With a record of 14–18 and having lost their last six games and eight of their last nine, Georgetown received no invitation to either the NCAA tournament or the National Invitation Tournament for the second straight year. It was the first time Georgetown had two consecutive losing seasons since 1971–1972 and 1972–1973, and the first time the Hoyas had received an invitation to neither the NCAA Tournament or the NIT in two consecutive seasons since 1973 and 1974. For the second straight season, the Hoyas never made the Top 25 in either the Associated Press Poll or the Coaches Poll – the first time that had happened in consecutive seasons since 2002-2003 and 2003-2004.

===John Thompson III fired===

The failure of the 2016–2017 team, coming on the heels of a similar failure the previous season, left the Georgetown basketball program in turmoil. In his 13 years at Georgetown, John Thompson III had an overall record of 278–151, with 11 winning seasons, eight appearances in the NCAA Tournament and three in the NIT. Since the notorious loss to 15th-seeded Florida Gulf Coast in the 2013 NCAA tournament, however, Georgetown had endured the worst four-year stretch of his tenure as head coach. Those four years coincided with the first four seasons of the new Big East Conference; it consisted of a group of schools brought in from mid-major conferences combined with some of the less-competitive teams from the original Big East, and the Hoyas and their fans had expected the team to dominate the new conference as its flagship program. Instead, over those four years the Hoyas had posted an overall record of 69–62, and their 32–40 Big East record was third-worst in the conference; the Hoyas had no regular-season or conference-tournament championships in the new Big East, had missed the NCAA Tournament in three of the new conference's four seasons, had lost in the second game of their lone NCAA appearance – as well as in the second game of their only NIT appearance – and had finished with two consecutive losing seasons in which they had no postseason play whatsoever. For the second year in a row, the team had an up-and-down early season and collapsed in February; the 2016–2017 season ended with six consecutive losses, including to DePaul and St. John's – both long the cellar-dwellers of the Big East – and the team's 14–18 record was the worst for Georgetown since the 1971-1972 team's dismal 3–23 finish. Although Thompson emphasized defense, the Hoyas′ defense had been mediocre over its four years in the new Big East, never ranking higher than 110th among the 351 NCAA Division I teams in defensive efficiency, and the 2016–2017 squad's defense statistics were poor: 116th in the defensive efficiency and 302nd in fouls committed, while allowing opponents 10 offensive rebounds per game. On offense, the Hoyas had gone five seasons without ever ranking in the top 50 teams in offensive efficiency, and in three seasons had ranked worse than 100th.

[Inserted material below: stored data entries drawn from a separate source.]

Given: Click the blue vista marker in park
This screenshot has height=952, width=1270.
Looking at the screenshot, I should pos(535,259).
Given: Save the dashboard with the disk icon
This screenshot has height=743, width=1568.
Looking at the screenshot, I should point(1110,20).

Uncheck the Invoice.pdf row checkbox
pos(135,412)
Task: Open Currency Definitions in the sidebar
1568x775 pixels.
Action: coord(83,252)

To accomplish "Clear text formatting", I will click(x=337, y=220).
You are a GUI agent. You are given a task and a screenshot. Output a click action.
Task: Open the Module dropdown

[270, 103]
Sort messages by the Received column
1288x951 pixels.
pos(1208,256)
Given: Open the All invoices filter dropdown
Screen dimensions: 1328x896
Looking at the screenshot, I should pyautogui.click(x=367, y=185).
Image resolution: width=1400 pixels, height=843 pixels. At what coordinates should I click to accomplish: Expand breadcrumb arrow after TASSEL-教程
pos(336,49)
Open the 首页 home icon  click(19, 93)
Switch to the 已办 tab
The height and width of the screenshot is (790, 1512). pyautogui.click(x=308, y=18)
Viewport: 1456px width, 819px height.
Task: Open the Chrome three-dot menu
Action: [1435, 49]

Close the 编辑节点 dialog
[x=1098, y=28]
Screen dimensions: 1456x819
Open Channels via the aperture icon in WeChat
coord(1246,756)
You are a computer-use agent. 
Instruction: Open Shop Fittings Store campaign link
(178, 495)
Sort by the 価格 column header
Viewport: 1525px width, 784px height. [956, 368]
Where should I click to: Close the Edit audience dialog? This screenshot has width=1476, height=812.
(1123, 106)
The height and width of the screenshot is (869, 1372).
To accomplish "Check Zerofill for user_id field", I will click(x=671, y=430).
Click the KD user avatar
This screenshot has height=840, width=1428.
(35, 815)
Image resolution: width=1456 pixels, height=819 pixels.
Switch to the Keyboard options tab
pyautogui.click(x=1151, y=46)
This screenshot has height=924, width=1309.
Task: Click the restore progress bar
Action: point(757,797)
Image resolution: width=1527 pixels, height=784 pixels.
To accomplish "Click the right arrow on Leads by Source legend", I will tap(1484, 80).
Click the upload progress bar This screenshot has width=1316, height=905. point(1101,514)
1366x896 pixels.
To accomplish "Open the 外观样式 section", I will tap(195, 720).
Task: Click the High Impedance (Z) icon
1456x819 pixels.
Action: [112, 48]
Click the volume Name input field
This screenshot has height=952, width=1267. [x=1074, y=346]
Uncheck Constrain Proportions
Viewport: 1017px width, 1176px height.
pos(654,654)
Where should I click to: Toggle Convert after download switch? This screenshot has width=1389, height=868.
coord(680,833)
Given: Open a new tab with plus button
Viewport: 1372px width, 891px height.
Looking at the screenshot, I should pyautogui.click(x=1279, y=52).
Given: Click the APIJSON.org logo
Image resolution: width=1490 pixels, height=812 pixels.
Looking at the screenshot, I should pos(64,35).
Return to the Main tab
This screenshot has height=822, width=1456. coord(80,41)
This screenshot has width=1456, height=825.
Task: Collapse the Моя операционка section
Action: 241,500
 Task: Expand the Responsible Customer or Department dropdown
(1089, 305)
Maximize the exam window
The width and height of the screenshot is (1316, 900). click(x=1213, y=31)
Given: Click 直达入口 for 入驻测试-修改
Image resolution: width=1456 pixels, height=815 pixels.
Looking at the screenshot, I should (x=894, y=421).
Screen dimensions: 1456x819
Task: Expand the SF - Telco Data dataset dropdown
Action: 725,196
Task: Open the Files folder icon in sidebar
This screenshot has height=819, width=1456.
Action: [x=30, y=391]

By late February, signs began to appear in the student section at the Verizon Center and on the road at Madison Square Garden reading "Fire Thompson" and "Degioia Do Your Job" – a plea for Georgetown University President John J. DeGioia to fire Thompson – and cheers of "Fire Thompson!" became common from the stands. In early March, Georgetown students launched a petition demanding that the university fire Thompson; it garnered 1,700 signatures by mid-March. Adding fuel to the fire, Thompson's attempt to address Georgetown's lack of a true point guard since the graduation of Markel Starks in 2014 by recruiting Tremont Waters, an elite point guard prospect, for the following season failed when Waters requested his release from Georgetown on March 11, highlighting to the fan base how much of its star power the Georgetown program had lost since its 2007 Final Four appearance. More negative publicity arose when school financial disclosures revealed that Thompson had received annual pay increases from 2008 to through 2014, resulting in a salary of $3.6 million a year that likely made him one of the ten most highly compensated college basketball coaches in the United States. Amid a rising chorus of criticism by Georgetown students and alumni of Thompson's performance, and press articles by students and ESPN describing dissatisfaction among Georgetown students and alumni with the direction of the men's basketball program, Georgetown University announced on March 23 that it had fired Thompson, bringing his 13-year tenure as head coach to an end.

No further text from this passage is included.